EXERCISE DESCRIPTION: Transfer the stretch of the listing below from the line containing "Identify the location" through the end of the listing, keeping every line and adding 84 to each coordinate given in the answers. Leave the pictures out.

━━ DATA EXCERPTS

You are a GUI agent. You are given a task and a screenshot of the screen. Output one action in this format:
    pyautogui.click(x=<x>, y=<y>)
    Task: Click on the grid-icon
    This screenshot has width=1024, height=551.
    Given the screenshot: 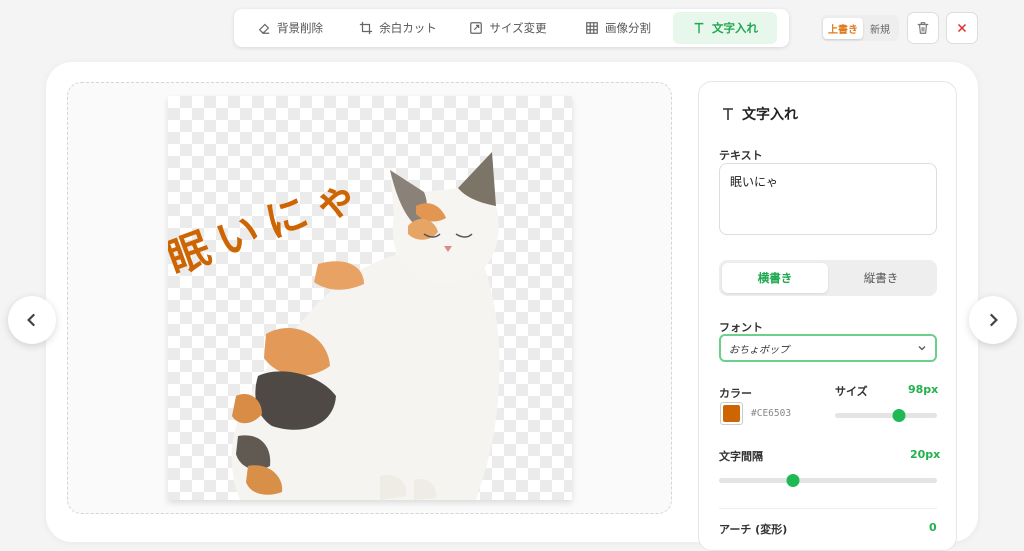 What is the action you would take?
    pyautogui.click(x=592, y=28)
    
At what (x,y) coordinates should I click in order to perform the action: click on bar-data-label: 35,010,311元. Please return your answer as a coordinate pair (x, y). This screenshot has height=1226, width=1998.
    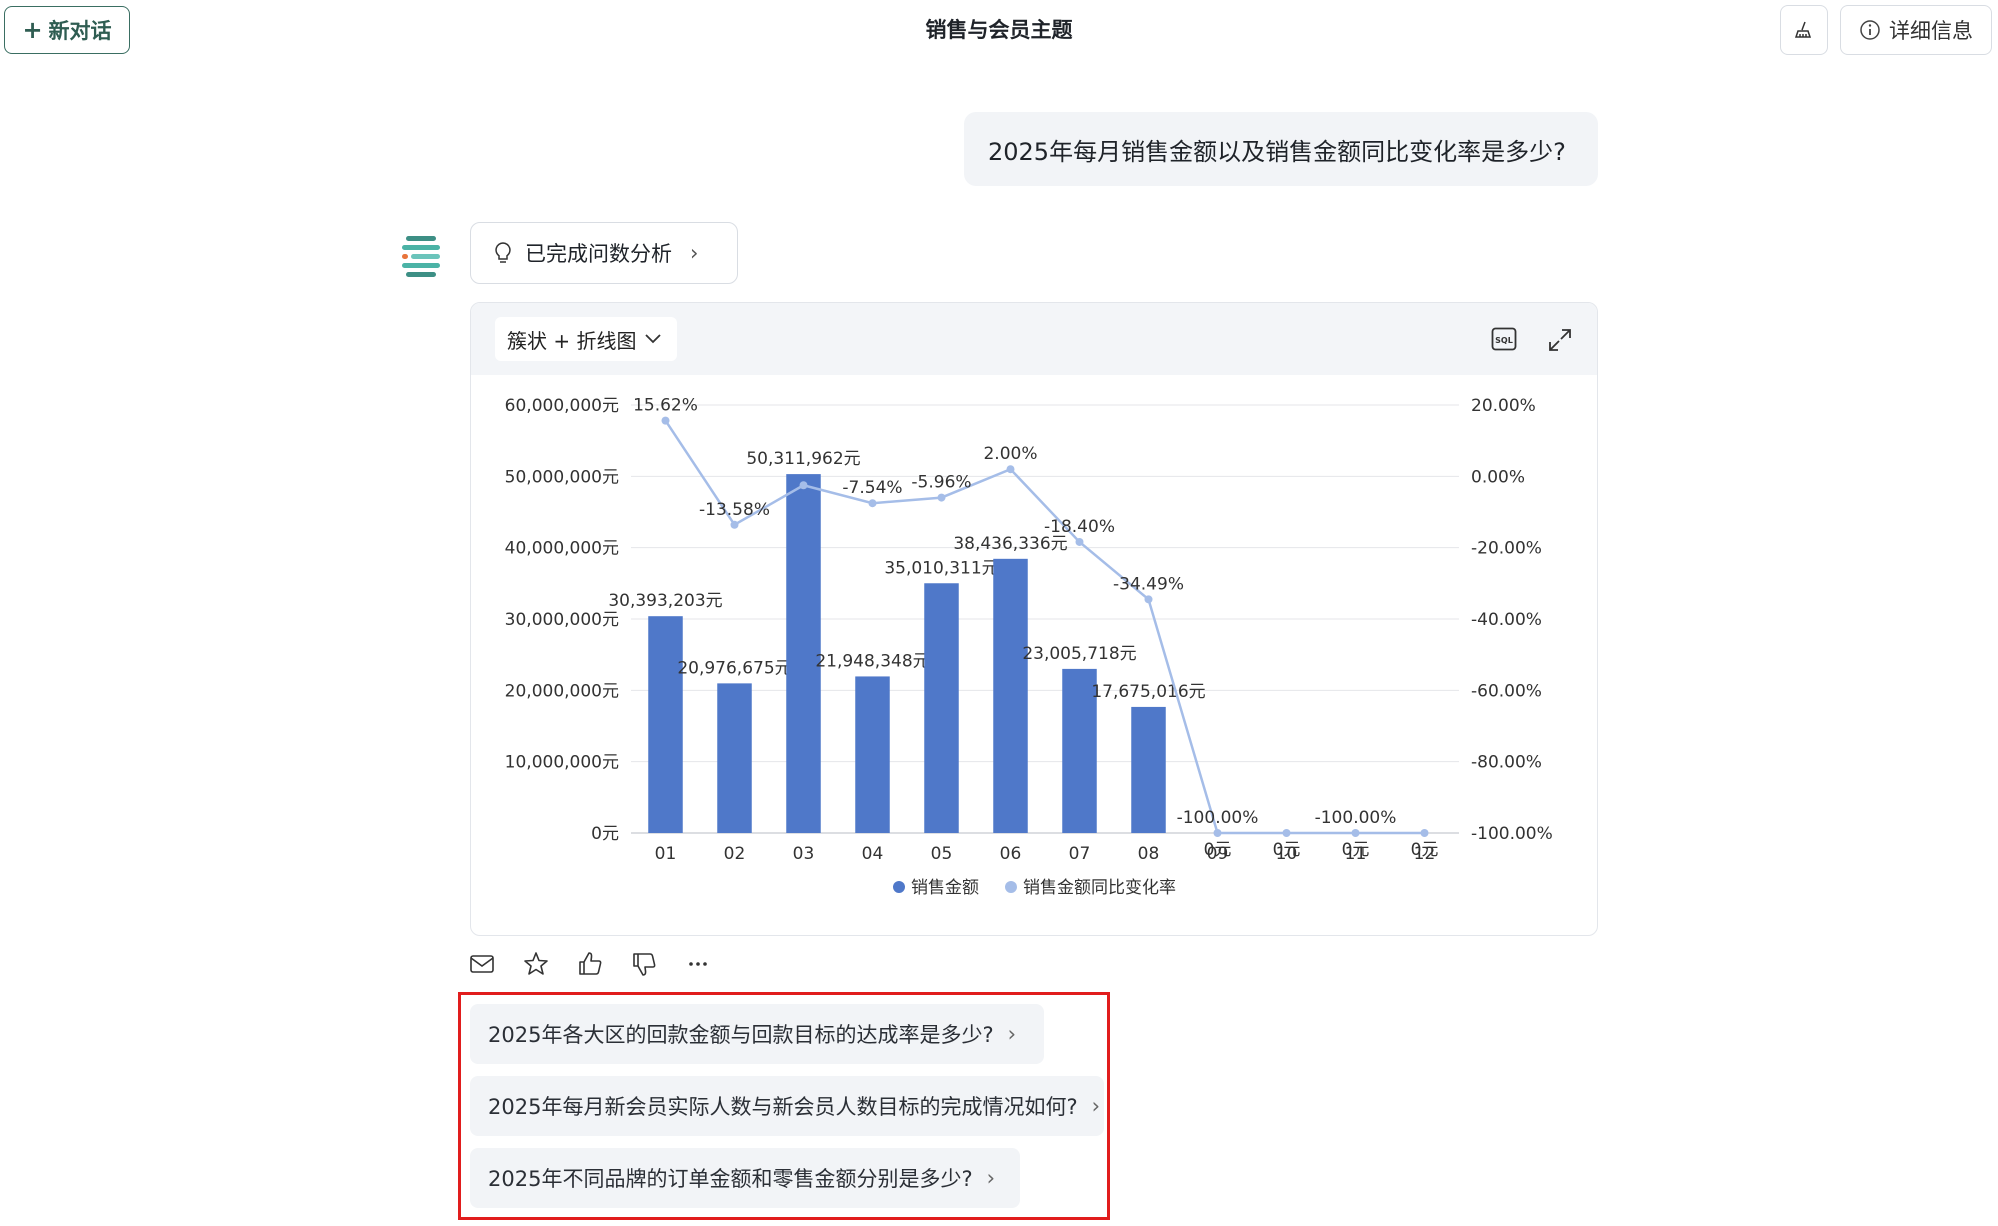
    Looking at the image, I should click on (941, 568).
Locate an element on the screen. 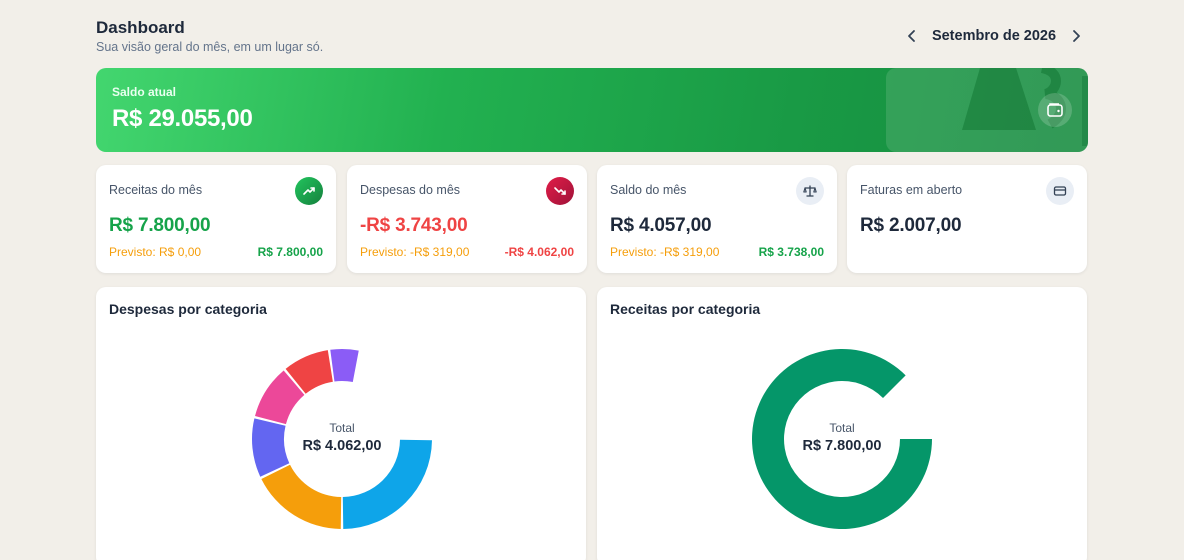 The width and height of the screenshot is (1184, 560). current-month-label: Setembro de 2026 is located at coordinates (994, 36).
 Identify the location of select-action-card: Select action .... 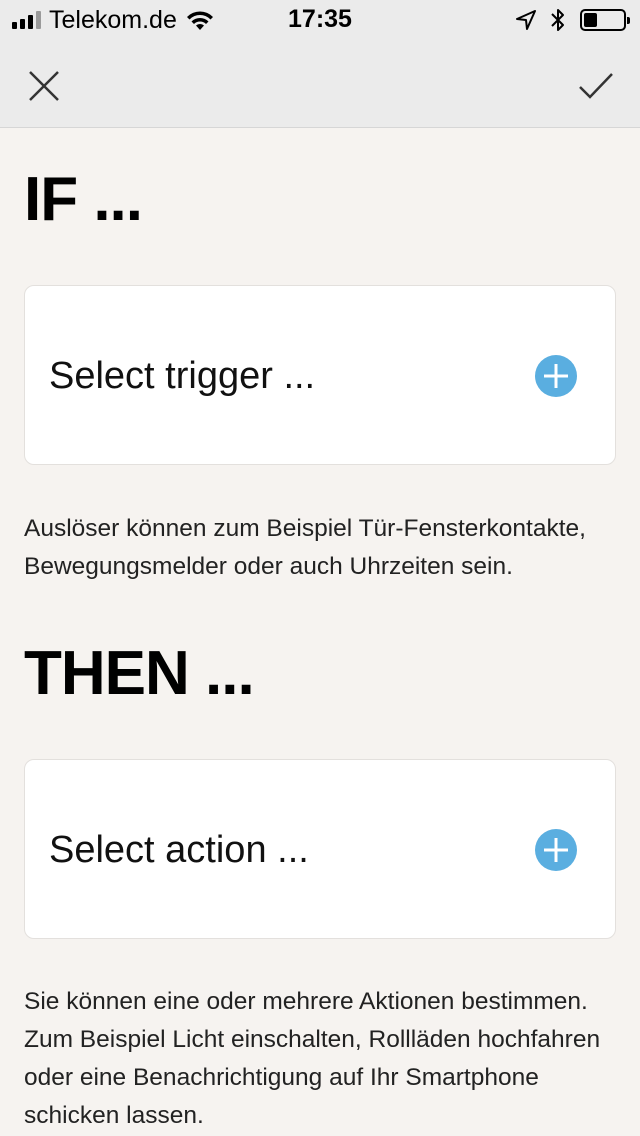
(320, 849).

━━━━

WRITTEN SOLUTION:
 Identify the location of select-action-card: Select action .... 
(404, 933).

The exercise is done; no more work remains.